Glucagonoma is a rare neuroendocrine tumor that originates in the alpha2 cells of the pancreas.
Neuroendocrine tumors are cancers that attack the interface between the nervous system and the hormone [endocrine] system, resulting in the severe overproduction of the hormone glucagon, in the case of glucagonoma.
The disease was first described in 1942 by Becker et. al. who noted that the overproduction of hormones (more specifically, of peptide hormones such as glucagon) promotes tumor growth and can result in grave toxic consequences.
Because of the disease’s rarity, no more than 250 cases of glucagonoma have been documented in credible medical literature since Becker’s first dexcription more than a half-century ago. Furthermore, long-term survival rates remain unknown.
Signs and Symptoms
Glucagomas affect the body with up to 1000-fold overproduction of the peptide hormone glucagon. The overproduction of glucagon results in elevated blood glucose levels by activating certain processes in the body that break down large molecules into smaller units (catabolism).
The catabolic processes primarily affected by glucagonoma are glucconeogenesis (a metabolic pathway that converts non-carbohydrate carbon substrates into glucose) and lipolysis (the conversion of fat stored in fat cells into energy). When these catabolic processes are altered, the body’s response is the onset of hyperglucagonemia (the excessive secretion of glucagon), hypoaminoacidemia (decreased amino acid levels in the blood), anemia, diarrhea, and weight loss.
In 70% of cases, a dissorder known as necrolytic migratory erythema (NME) is the patient’s initial symptom. This disorder, when associated with glucagonomas, results in the spread of erythematous blisters and swellings across areas of the body that commonly experience large amounts of friction: the lower abdomen, buttocks, perineum, and groin.
Another frequent aftereffect of glucagonomas is diabetes mellitus, which results from the extreme imbalance of insulin and glucagon associated with the disease.
The normal range of glucagon in the blood is 50-200 pg/mL. When a blood serum glucagon concentration exceeds 1000 pg/mL, glucagonoma is indicated. Recent studies, however, have shown that 40% of patients have glucagon levels in the blood that are as low as 500 pg/mL.
Thus, the range of glucagon in the blood of patients with glucagonomas has not been specifically determined. It should also be noted that extended fasting, renal insufficiency, severe stress, acute pancreatitus, hypercorticism, familial hyperglucagonemia, and hepatic diseases may also result in increased levels of glucagon. Rarely, though, do such cases affect the patient with glucagon levels above 500 pg/mL.
Several radiographic modalities can be used to locate the tumor itself.

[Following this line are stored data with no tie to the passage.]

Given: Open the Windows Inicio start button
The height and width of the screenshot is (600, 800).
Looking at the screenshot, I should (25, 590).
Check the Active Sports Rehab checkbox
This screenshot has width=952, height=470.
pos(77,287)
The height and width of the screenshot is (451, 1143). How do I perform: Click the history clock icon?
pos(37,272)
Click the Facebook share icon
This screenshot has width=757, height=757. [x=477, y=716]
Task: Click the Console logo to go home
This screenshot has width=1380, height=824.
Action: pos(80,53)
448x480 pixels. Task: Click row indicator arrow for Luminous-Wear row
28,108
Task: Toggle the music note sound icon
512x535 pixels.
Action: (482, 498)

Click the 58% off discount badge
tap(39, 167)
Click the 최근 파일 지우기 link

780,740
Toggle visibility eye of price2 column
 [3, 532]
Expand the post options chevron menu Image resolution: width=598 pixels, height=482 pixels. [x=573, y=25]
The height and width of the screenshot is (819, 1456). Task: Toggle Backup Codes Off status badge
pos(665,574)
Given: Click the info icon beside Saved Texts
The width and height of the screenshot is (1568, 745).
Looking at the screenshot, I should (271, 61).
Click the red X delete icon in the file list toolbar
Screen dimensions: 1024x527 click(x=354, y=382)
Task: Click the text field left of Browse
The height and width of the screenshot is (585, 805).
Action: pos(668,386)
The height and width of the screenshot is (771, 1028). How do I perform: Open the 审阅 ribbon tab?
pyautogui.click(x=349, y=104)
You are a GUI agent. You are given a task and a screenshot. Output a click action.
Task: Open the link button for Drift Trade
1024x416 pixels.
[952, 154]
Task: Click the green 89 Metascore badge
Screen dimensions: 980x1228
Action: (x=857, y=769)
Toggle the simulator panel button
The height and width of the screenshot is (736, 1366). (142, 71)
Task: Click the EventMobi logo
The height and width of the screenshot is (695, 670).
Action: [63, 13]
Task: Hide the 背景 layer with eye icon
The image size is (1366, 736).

These modalities include angiography (a type of x-ray), CT scan, MRI, PET, and endoscopic ultrasound.
The administration of a somatostatin analogue such as octreotide can reduce glucagon levels in the blood and alleviate many of the symptoms associated with high glucagon levels. A somatostatin analogue is a substance similar to the peptide hormone somatostatin which inhibits in the release of secondary hormones such as glucagon.
The drugs Doxorubicin and Streptozotocin have been administered to selectively damage alpha2 cells of the pancreas, but they will not destroy the tumor. They can, however, reduce symptoms associated with the disease and minimize tumor growth.
Surgical resection, or the removal of the tumor, is the only curative therapy for glucagon. This therapy has been known to completely reverse the symptoms in some patients. Once again, the rarity of glucagonoma has resulted in limited credible documentation of the disease and the results of various treatments.